Among the GeForce 8 cards, these vertex shader tests appear to track more closely with shader clock speeds than with the total shader power of the card. I don't think that's anything worth worrying about.

However, have a look at the difference in scores between the Radeon HD 3850 and 3870 in the simple vertex shader test. This is not a fluke; I re-tested several times to be sure. The 3850 is just faster in the simple vertex shader test—at least until you get multiple GPUs involved.
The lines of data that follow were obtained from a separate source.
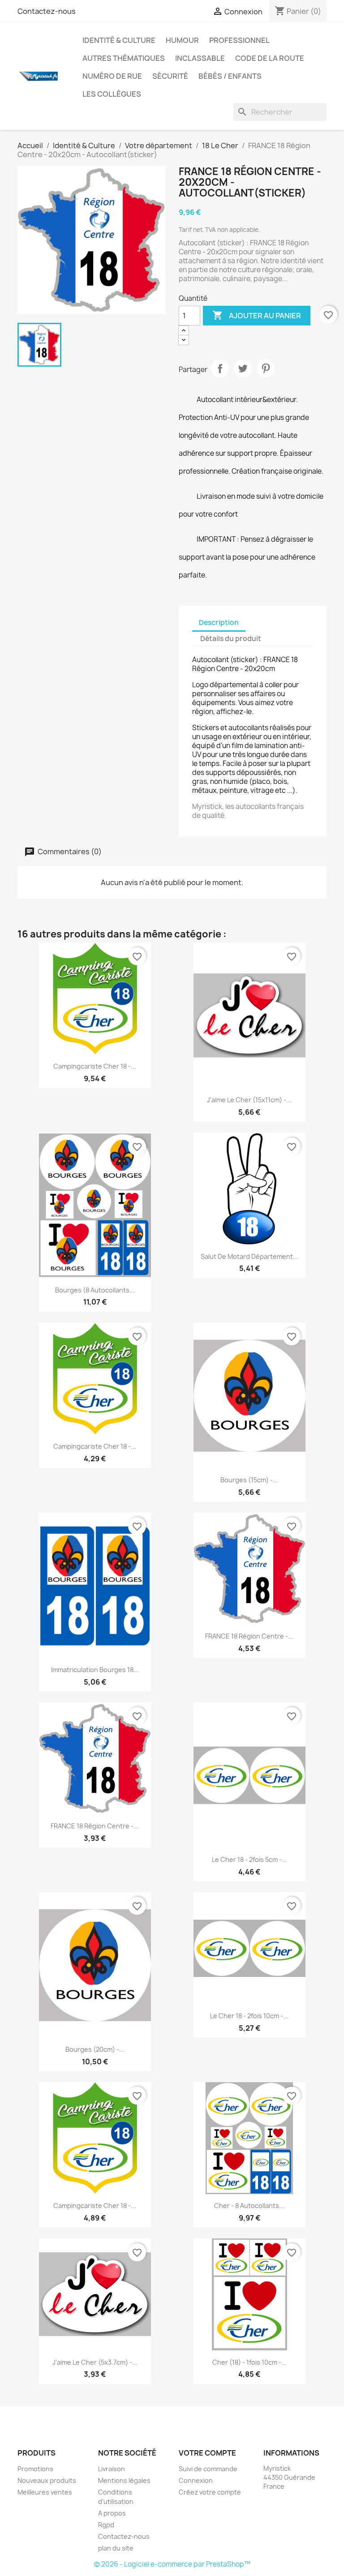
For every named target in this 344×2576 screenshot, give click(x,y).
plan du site (115, 2548)
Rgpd (106, 2524)
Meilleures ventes (44, 2492)
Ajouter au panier (256, 315)
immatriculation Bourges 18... (95, 1669)
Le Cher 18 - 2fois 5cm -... (249, 1859)
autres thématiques (123, 58)
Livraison (111, 2469)
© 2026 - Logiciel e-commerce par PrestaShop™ (172, 2564)
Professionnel (239, 40)
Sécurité (170, 76)
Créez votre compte (210, 2492)
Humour (182, 40)
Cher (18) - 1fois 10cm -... (249, 2362)
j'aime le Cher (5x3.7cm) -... (95, 2362)
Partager (220, 368)
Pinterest (266, 368)
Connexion (196, 2480)
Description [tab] (219, 622)
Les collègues (111, 94)
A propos (112, 2513)
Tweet (243, 368)
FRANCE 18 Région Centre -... (249, 1636)
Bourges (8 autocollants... (95, 1290)
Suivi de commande (208, 2469)
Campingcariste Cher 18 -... (94, 1066)
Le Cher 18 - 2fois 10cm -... (249, 2015)
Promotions (35, 2469)
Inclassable (200, 58)
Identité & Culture (118, 40)
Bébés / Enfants (230, 76)
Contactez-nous (46, 11)
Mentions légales (124, 2480)
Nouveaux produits (46, 2480)
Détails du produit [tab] (230, 638)
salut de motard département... (249, 1256)
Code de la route (269, 58)
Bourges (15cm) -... (249, 1480)
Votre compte (207, 2453)
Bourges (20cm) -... (95, 2049)
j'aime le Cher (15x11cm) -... (249, 1099)
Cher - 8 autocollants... (249, 2205)
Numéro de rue (112, 76)
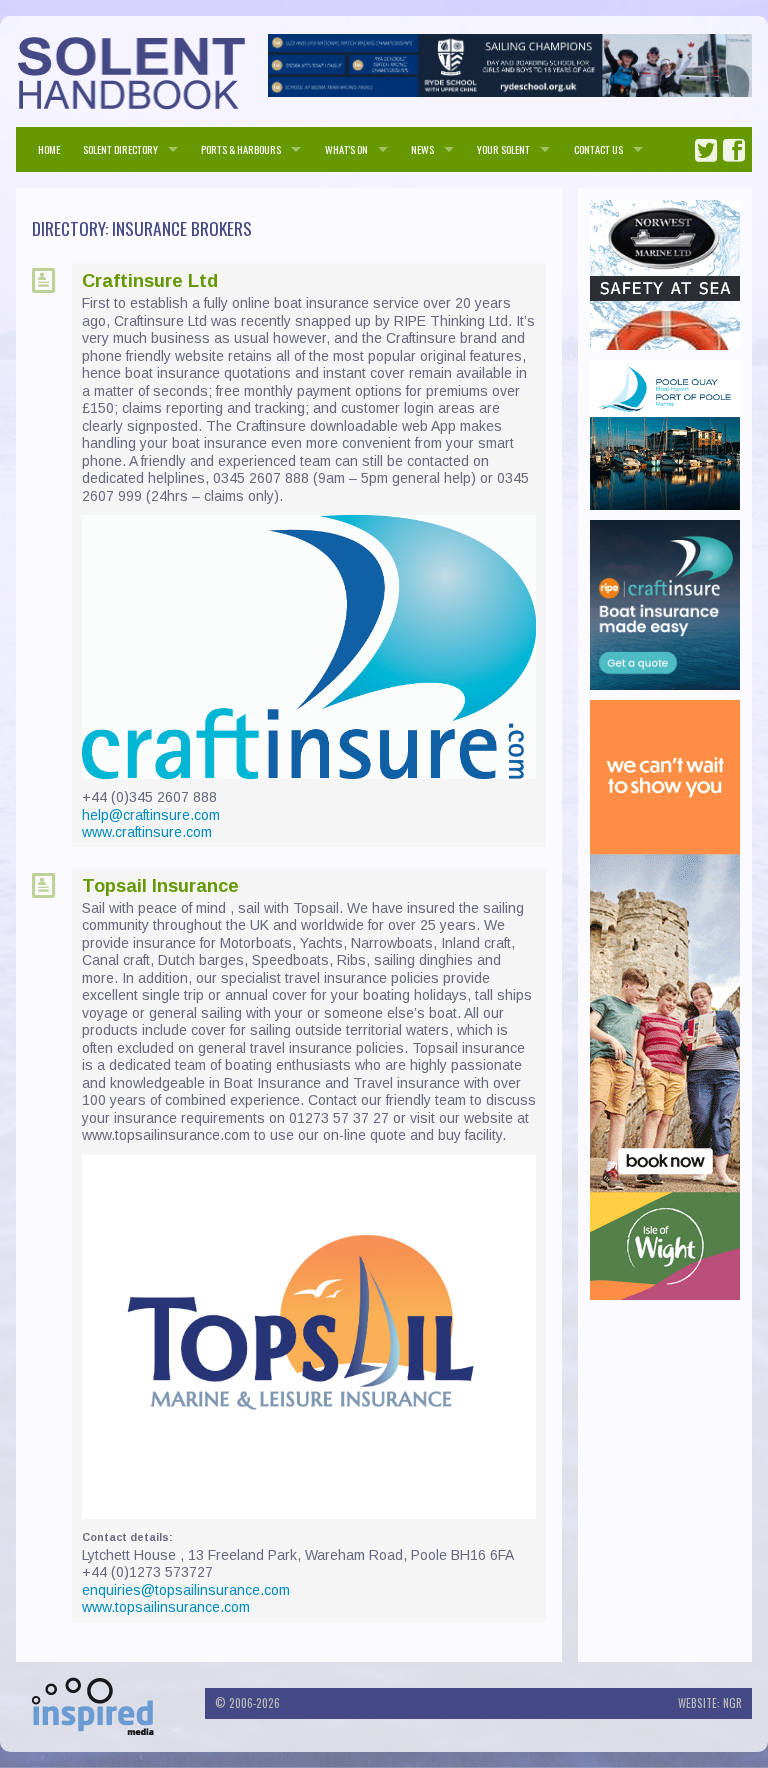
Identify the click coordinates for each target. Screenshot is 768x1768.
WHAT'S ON (346, 149)
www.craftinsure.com (147, 832)
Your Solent (503, 149)
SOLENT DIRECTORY (120, 149)
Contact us (598, 149)
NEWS (422, 149)
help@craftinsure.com (151, 815)
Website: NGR (710, 1703)
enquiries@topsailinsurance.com (186, 1590)
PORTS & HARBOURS (241, 149)
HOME (49, 149)
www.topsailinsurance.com (166, 1607)
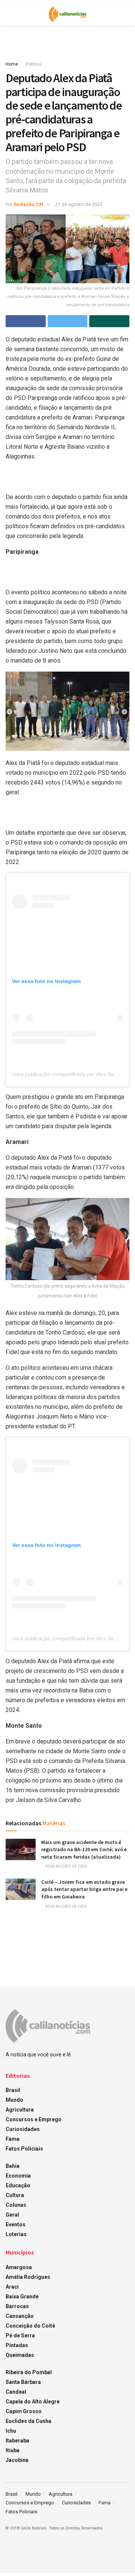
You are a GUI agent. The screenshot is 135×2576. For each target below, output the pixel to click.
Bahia (13, 2166)
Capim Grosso (24, 2411)
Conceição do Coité (30, 2326)
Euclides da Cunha (28, 2421)
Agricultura (20, 2110)
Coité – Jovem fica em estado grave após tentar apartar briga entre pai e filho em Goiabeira (84, 1889)
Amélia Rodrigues (28, 2277)
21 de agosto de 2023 (78, 204)
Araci (12, 2287)
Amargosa (19, 2267)
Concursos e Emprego (34, 2119)
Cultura (15, 2195)
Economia (18, 2176)
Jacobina (17, 2460)
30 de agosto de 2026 (65, 1866)
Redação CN (28, 204)
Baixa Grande (22, 2296)
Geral (12, 2215)
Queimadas (20, 2355)
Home (12, 64)
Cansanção (20, 2316)
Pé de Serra (20, 2336)
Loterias (16, 2234)
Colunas (16, 2205)
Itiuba (13, 2450)
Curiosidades (23, 2129)
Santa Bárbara (23, 2382)
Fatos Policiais (24, 2149)
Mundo (14, 2100)
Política (33, 64)
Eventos (16, 2224)
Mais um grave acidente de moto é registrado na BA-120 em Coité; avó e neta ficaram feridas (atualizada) (84, 1849)
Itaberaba (17, 2441)
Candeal (16, 2392)
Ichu (11, 2431)
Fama (13, 2139)
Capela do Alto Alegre (33, 2402)
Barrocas (17, 2306)
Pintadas (17, 2345)
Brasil (13, 2090)
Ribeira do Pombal (29, 2372)
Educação (18, 2185)
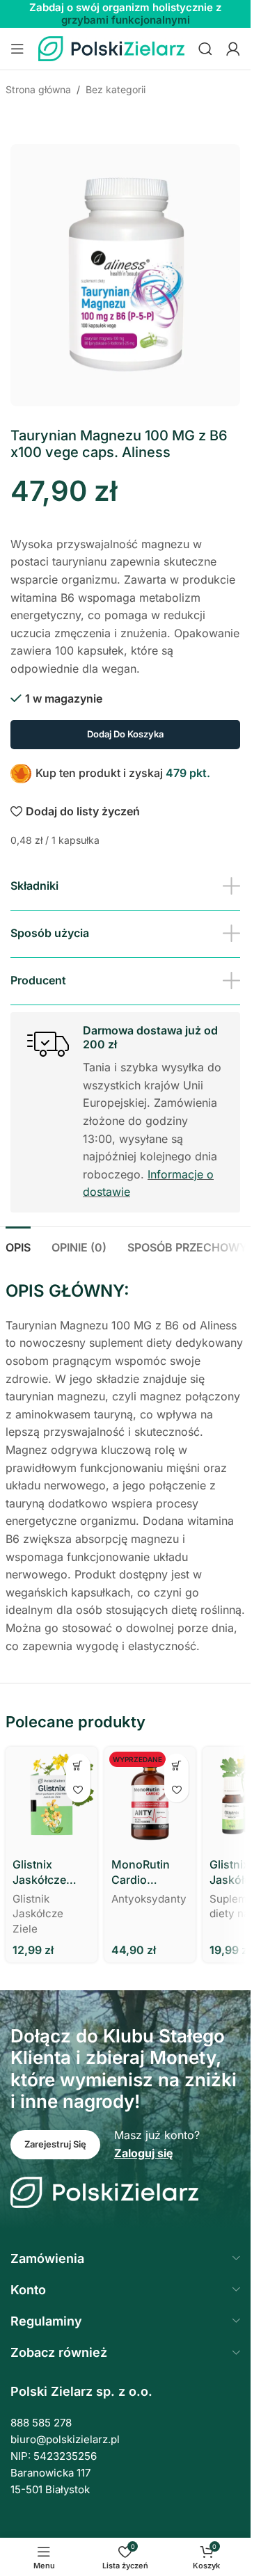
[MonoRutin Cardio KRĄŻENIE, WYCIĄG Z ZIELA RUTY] (150, 1799)
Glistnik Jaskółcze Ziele (38, 1913)
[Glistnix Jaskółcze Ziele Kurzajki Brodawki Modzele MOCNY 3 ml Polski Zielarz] (51, 1799)
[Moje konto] (233, 49)
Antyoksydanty (149, 1898)
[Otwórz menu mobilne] (17, 49)
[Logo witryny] (111, 47)
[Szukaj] (205, 49)
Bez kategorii (115, 89)
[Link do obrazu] (104, 2191)
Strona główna (38, 89)
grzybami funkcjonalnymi (125, 19)
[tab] (18, 1245)
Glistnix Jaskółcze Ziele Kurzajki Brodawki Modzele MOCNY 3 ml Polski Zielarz (48, 1872)
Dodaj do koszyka (125, 733)
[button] (78, 1766)
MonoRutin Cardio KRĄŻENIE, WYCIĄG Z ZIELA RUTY (143, 1872)
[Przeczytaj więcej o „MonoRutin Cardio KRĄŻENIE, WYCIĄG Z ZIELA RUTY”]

After consulting with AMD, I believe the most likely explanation for the 3870's low performance here is its use of GDDR4 memory. GDDR4 memory has a transaction granularity of 64 bits, while GDDR3's is half that. In certain cases, that may cause GDDR4 memory to deliver lower performance per clock, especially if the access patterns don't play well with its longer burst length. Although this effect is most pronounced here, we saw its impact in several of our game tests, as well, where the Radeon HD 3850 turned out to be faster than the 3870, despite having slightly slower GPU and memory clock frequencies.